● **Selection**

>>>

Fall 2017
School of Art + Art History
University of Florida
UNDERGRADUATE COURSES
ARH 2050
Introduction to the Principles and History of Art I
Dr. Ashley Jones
This course is an overview of the history of art from Prehistory through the Middle Ages. It aims to familiarize students with key monuments of the art of Europe, the Mediterranean, and the Near East, and to give them the tools to describe, analyze, and contextualize artworks.
ARH 2051
Introduction to the Principles and History of Art II
Dr. Matthew Jarvis
Continuation of ARH 2050. Art and architecture from the Renaissance to the present.
ARH 2930
Introduction to Latin American Art
Dr. Maya Stanfield-Mazzi
This course introduces the art and architecture of Pre-Columbian, colonial, and modern Latin America. We will examine the way the field of Latin American art has developed and how scholars approach this art. The fall class will take advantage of the exhibition of modern Latin American art currently at the Harn Museum of Art, and will have a special focus on the Aztec Calendar Stone (ca. 1520 CE), of which there is a full-size replica on campus.
No pre-requisites.
ARH 3552
Early Chinese Art and Archaeology (5000 BCE-220 CE)
Dr. Guolong Lai
This course covers the art and material culture from the beginning of civilization in China to the Han Dynasty (206 BCE-220 CE). While centered upon the visual arts, the course considers palaces and tombs, religious art, and the rise of new media and technologies during that span of Chinese history. It incorporates archaeological discoveries of the last five decades, which have fundamentally transformed our understanding of Chinese history and cultures. The important themes in this course include the origins of civilizations in China, the origins and early development of pictorial art before the introduction of Buddhism to China.

<<<

● **Dataset extract**
>>>

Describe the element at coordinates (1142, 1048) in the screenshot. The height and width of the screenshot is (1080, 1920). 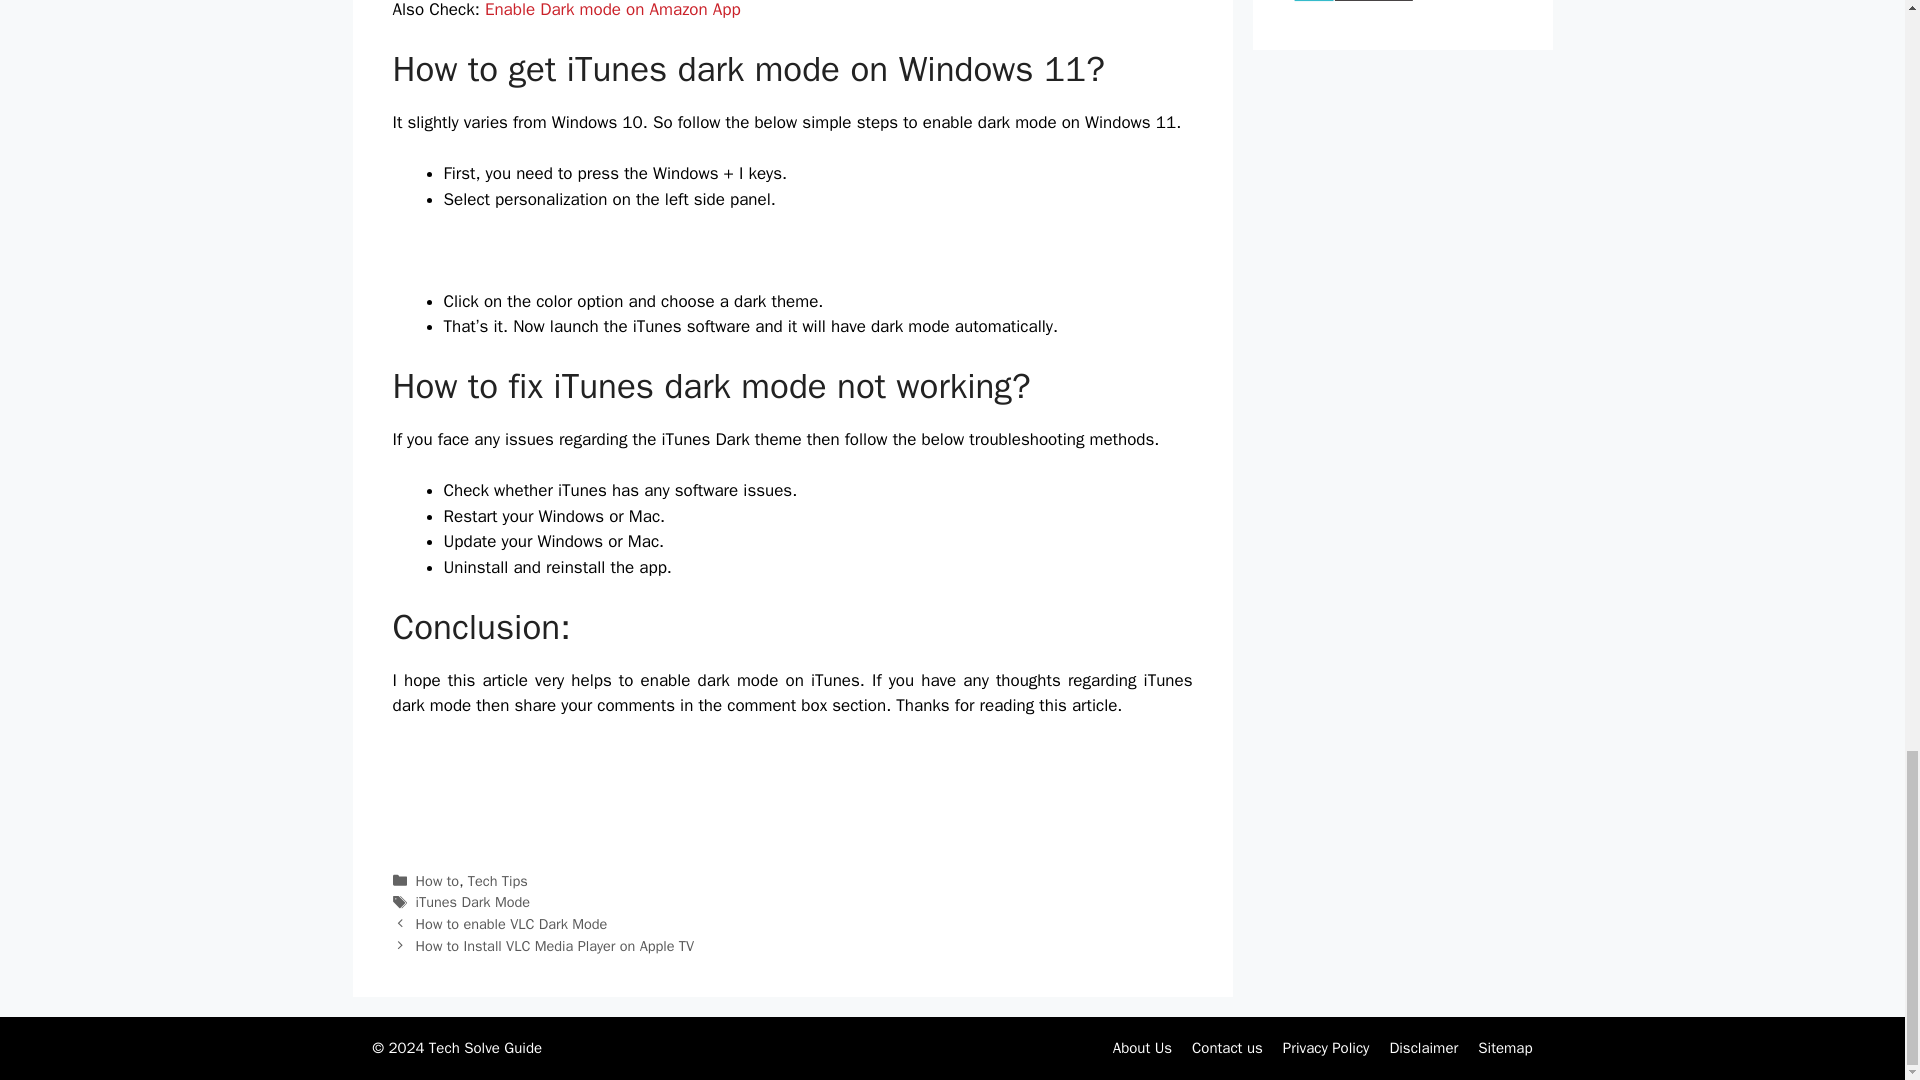
I see `About Us` at that location.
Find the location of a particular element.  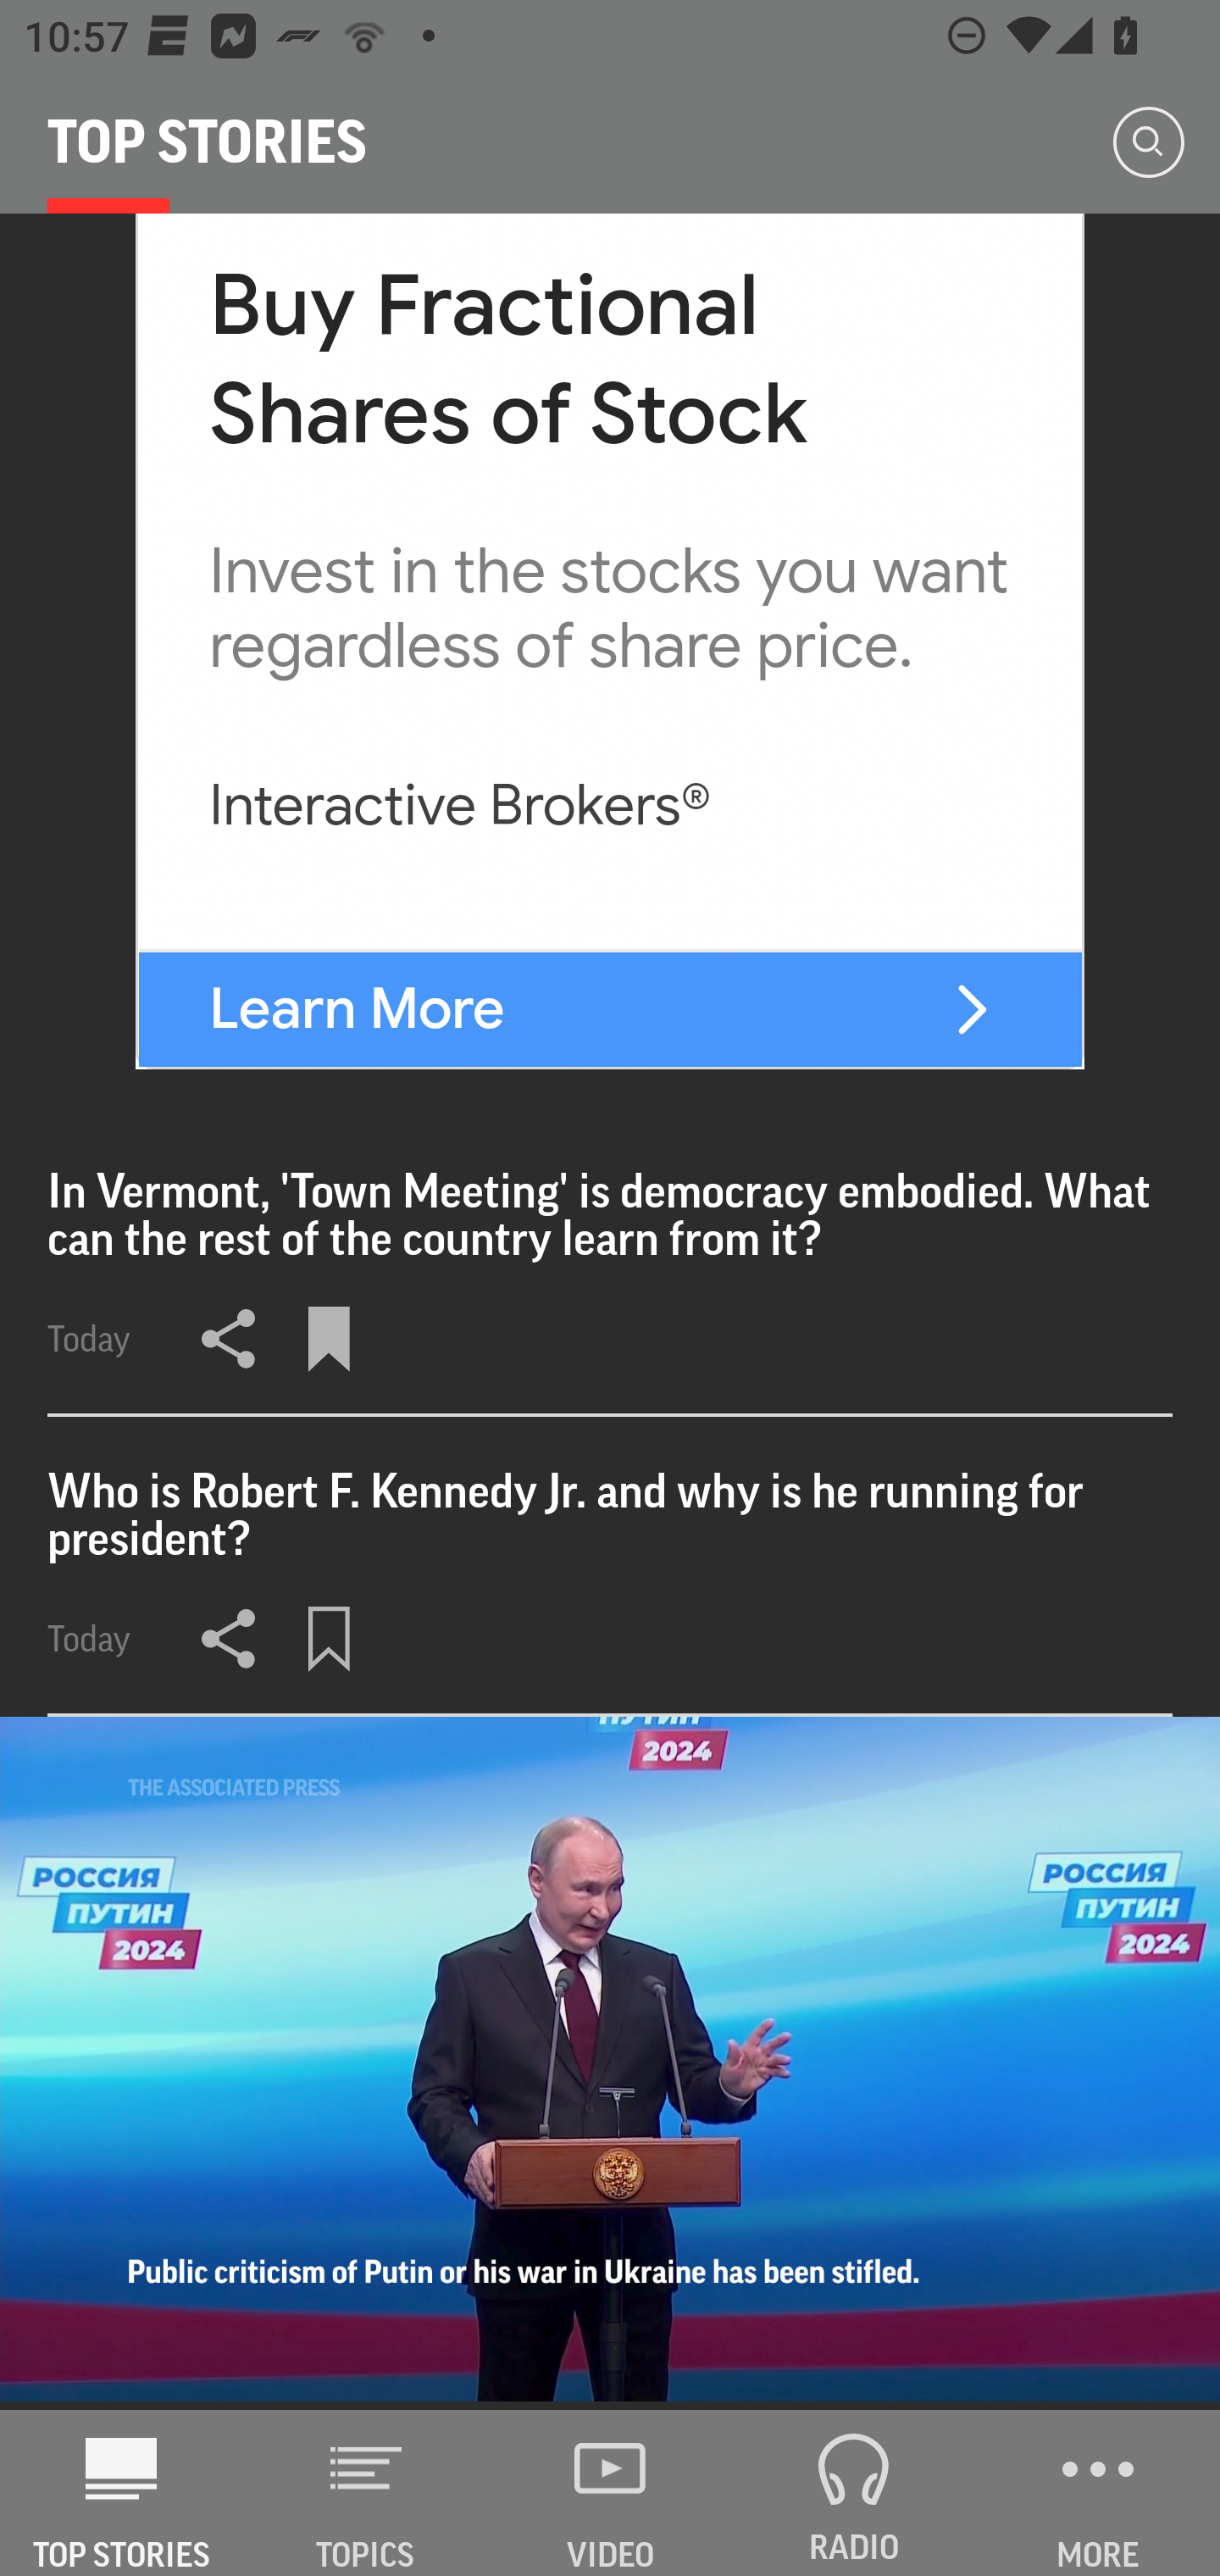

<<<

Rewrite the course listing from "No pre-requisites." to "Buddhism to China.", putting "fifty years" in place of "five decades".

No pre-requisites.
ARH 3552
Early Chinese Art and Archaeology (5000 BCE-220 CE)
Dr. Guolong Lai
This course covers the art and material culture from the beginning of civilization in China to the Han Dynasty (206 BCE-220 CE). While centered upon the visual arts, the course considers palaces and tombs, religious art, and the rise of new media and technologies during that span of Chinese history. It incorporates archaeological discoveries of the last fifty years, which have fundamentally transformed our understanding of Chinese history and cultures. The important themes in this course include the origins of civilizations in China, the origins and early development of pictorial art before the introduction of Buddhism to China.